Virginia House of Delegates
- Members: 100
- Speaker of the House: Kirk Cox (R)
- House Majority Leader: Todd Gilbert (R)
- House Minority Leader: David Toscano (D, 2018); Eileen Filler-Corn (D, 2019);
- Party control: Republican Party (51)

Sessions
- 1st: January 10, 2018 – March 10, 2018
- 2nd: January 9, 2019 – February 23, 2019
- 3rd: July 9, 2019 – July 9, 2019 (special)

= 160th Virginia General Assembly =

2018–2019 meeting of Virginia legislature

The 160th Virginia General Assembly, consisting of members who were elected in both the 2017 House election and 2015 Senate election, convened on January 9, 2018. Republicans held one-seat majorities in both chambers, losing 17 seats in the House.

==Membership==
In the 2017 election, 25 women were elected to the House of Delegates, breaking the previous record of 19 that was set in 2013. On January 1, 2019, Eileen Filler-Corn became Leader of the House Democratic Caucus, succeeding David Toscano. She is the first woman to lead a caucus in the 400-year history of the Virginia House of Delegates.

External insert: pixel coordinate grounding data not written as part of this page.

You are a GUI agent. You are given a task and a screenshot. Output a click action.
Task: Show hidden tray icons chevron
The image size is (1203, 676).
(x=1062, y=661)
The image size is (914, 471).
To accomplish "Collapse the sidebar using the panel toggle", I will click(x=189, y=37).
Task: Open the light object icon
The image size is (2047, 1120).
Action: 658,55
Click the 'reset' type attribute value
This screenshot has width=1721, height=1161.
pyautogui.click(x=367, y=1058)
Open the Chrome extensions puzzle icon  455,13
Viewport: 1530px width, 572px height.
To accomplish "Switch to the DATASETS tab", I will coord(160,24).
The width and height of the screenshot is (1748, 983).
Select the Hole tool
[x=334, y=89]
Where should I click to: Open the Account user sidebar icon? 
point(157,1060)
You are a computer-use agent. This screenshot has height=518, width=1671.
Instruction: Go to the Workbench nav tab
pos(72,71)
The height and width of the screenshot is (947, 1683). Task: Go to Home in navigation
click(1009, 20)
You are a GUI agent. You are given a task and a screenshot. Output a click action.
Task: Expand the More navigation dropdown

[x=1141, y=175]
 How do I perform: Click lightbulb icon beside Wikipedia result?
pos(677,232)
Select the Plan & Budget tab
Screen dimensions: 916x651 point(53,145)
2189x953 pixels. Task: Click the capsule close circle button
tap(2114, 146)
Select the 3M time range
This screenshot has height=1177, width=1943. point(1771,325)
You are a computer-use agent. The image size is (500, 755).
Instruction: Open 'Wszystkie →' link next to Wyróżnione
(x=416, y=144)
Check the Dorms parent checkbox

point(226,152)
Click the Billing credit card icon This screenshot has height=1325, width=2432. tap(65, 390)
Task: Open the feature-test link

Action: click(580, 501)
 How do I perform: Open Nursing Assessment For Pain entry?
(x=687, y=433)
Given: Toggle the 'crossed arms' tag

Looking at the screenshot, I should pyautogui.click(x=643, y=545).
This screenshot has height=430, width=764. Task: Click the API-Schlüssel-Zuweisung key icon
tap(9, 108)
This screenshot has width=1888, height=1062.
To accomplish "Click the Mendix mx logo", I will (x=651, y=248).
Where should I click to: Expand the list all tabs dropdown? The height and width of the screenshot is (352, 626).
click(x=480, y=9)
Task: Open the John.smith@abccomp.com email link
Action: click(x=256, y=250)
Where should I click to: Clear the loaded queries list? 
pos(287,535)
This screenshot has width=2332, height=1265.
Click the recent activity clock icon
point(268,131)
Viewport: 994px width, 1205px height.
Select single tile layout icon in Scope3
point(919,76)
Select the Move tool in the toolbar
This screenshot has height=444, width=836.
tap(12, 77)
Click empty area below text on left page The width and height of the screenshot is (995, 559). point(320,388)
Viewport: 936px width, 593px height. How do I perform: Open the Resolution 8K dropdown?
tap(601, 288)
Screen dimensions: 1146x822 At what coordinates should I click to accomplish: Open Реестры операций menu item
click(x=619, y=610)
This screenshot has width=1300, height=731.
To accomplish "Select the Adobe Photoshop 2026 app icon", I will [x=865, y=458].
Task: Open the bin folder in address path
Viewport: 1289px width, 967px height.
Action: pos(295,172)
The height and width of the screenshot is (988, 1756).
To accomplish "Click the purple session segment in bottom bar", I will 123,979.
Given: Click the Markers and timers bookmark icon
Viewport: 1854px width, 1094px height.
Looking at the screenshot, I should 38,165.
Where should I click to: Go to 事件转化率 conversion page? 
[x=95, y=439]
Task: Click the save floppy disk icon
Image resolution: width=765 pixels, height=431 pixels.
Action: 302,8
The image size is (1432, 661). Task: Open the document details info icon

In addition, in the 13th district, Democratic candidate Danica Roem became the first openly transgender candidate to be elected and serve in a state legislative body in the United States. In the 21st and 42nd districts, respectively, Democratic candidates Kelly Fowler and Kathy Tran became the first Asian American women elected to the House of Delegates. Democratic candidates Elizabeth Guzmán and Hala Ayala were elected to 31st and 51st districts, respectively, to also become the first two Hispanic women elected to the House of Delegates. In the 68th district, Democratic candidate Dawn M. Adams became the first openly lesbian candidate to be elected to the House of Delegates.

==Legislation==
In the aftermath of the 2019 Virginia Beach shooting, Governor Ralph Northam called for a special session of the Virginia Legislature in order for it to consider different gun-control bills. The House of Delegates reconvened on July 9, 2019 only for it to adjourn again after 90 minutes of session. This decision was made on a party-line vote. Northam expressed his disappointment that no gun-control measures were considered. Speaker of the House of Kirk Cox called the special session "just an election year stunt". He criticized the Democrats' focus on gun-control bills without considering mental health and penalization of crimes.